Written by Issa Nasatir & Sadie Almgren
Photographed by Sadie Almgren
“Recorded music is a statue of a waterfall.”
This is one of the many visceral images that appear in the song “I Spoke With A Fish,” off of Mount Eerie’s latest record Night Palace. Phil Elverum, an almost 30 year veteran of recorded music, whose acclaimed projects The Microphones and Mount Eerie pioneered so many different recording styles, decided to suddenly dismantle his life’s work with one line; and in recorded music, no less.
If RECORDED MUSIC IS A STATUE OF A WATERFALL, then live music is the pure, recycled kinetic energy of the falling water, and Mount Eerie’s opener Ragana is its absolute rawest form. The two person band traded between guitar, vocals, and drums, a delicate exchange of timbre, with guitar tones reminiscent of Godspeed You! Black Emperors F♯ A♯ ∞, and perhaps just as paranoid. Where Phil was quiet and contemplative, Ragana were earnest and explosive, driving his anti-colonial messaging home with a screaming bang. Given we were in Boulder, songs like “Death Drive” and “Death to America” fell on deaf ears; at times, sounds of Charli XCX’s “Club Classics” bled through the walls from next door, adding some sort of perfect je ne sais quoi to the messages clearly present, as people carelessly moshed to Ragana’s turmoil and desperation.
And after a brief interlude of amusedly watching the frat boys and Kindle readers, the man himself appeared. The first thing Phil did was take off his shoes, revealing green socks (a welcoming sight for a blog of our name), grounding himself before such an existential performance. We collectively dug our toes into the earth, and deeper – into time, rock, wind, and understanding. All of the whirling hell in which our world takes form was invited to sit down for a fireside chat.
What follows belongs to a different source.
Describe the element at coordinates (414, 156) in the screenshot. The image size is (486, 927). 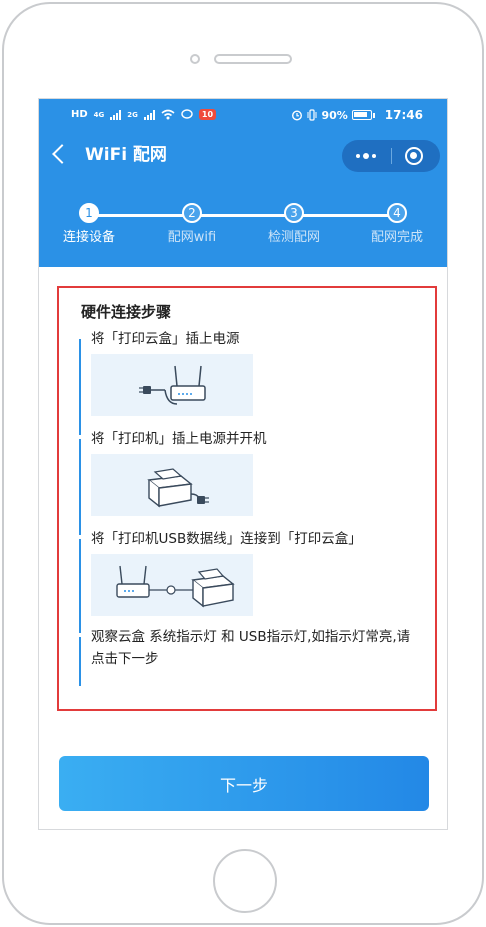
I see `close-target-icon` at that location.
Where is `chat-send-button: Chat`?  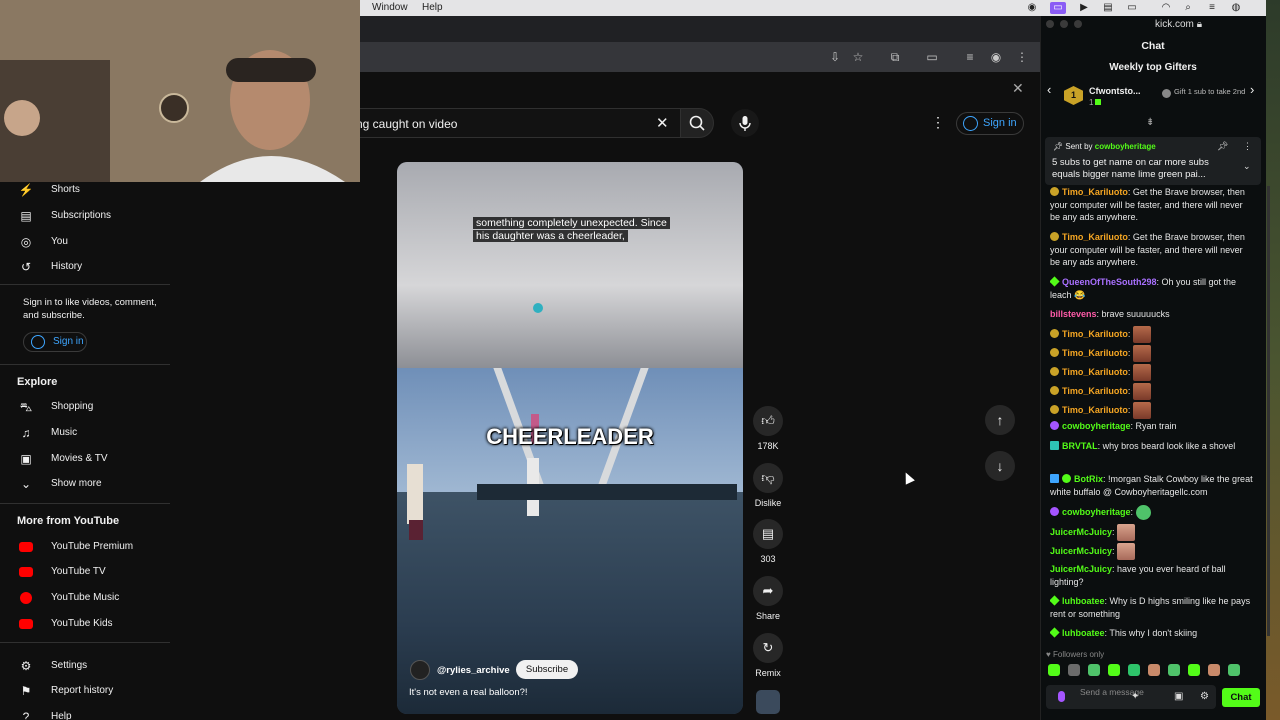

Joined by Ragana and his friend Jenn, Phil began with “I Saw Another Bird” and “Broom of Wind” familiarizing us with his daily life, and the thoughts that slip into view during chores and on walks. His ability to weave heavy themes into the bits and pieces of daily experience that we often find mundane is what makes him a master of his craft. Sweeping with a worn-down broom represents the rhythmic brutality of life, and conversations with fish and ravens remind him of his smallness and impermanence; suddenly everything is nothing, and nothing has become everything. We opened our hands, and Phil offered that which we could not see or smell, that which lives in the space between, the passage of time and the feeling of cold wind whistling through your ears and nose.
Insisting on a wandering contemplation of meaning before every song, it feels as though Phil gathered us in a huge circle, offering stories and wavering discoveries within these songs, complete with a gong, a recorder, and a strange wooden flute. Generously he provided us with hesitant descriptions of songs before launching into each: “Non-Metaphorical Decolonization” might be about “doing villages maybe,” “Huge Fire” might infer “reaching into unreachable impossible nonhuman spaces.”
But really, who knows? Not him. Not yet. And maybe not ever.
Phil has evolved from a young man with insurmountable questions into a man with no answers and even more questions, but he seems less lost than when he started his journey of exploration. The content of this new batch of songs came not from a desperation of needing answers, but an appreciation of the journey they lead him on each day.
After his spiritual guidance had ended, one could find the man himself handing his merch out, acting out the second and third phases of the evil master plan he laid out in “Co-Owner of Trees”: 1. Make records 2. Sell records 3. Make money. We talked of his slight Buddhist adherence (while he handed me a card reader) and the mega church hub that is the Springs, to which Master Elverum gave us one mission:
Begin a Buddhist Mega Church in the heart of Colorado Springs.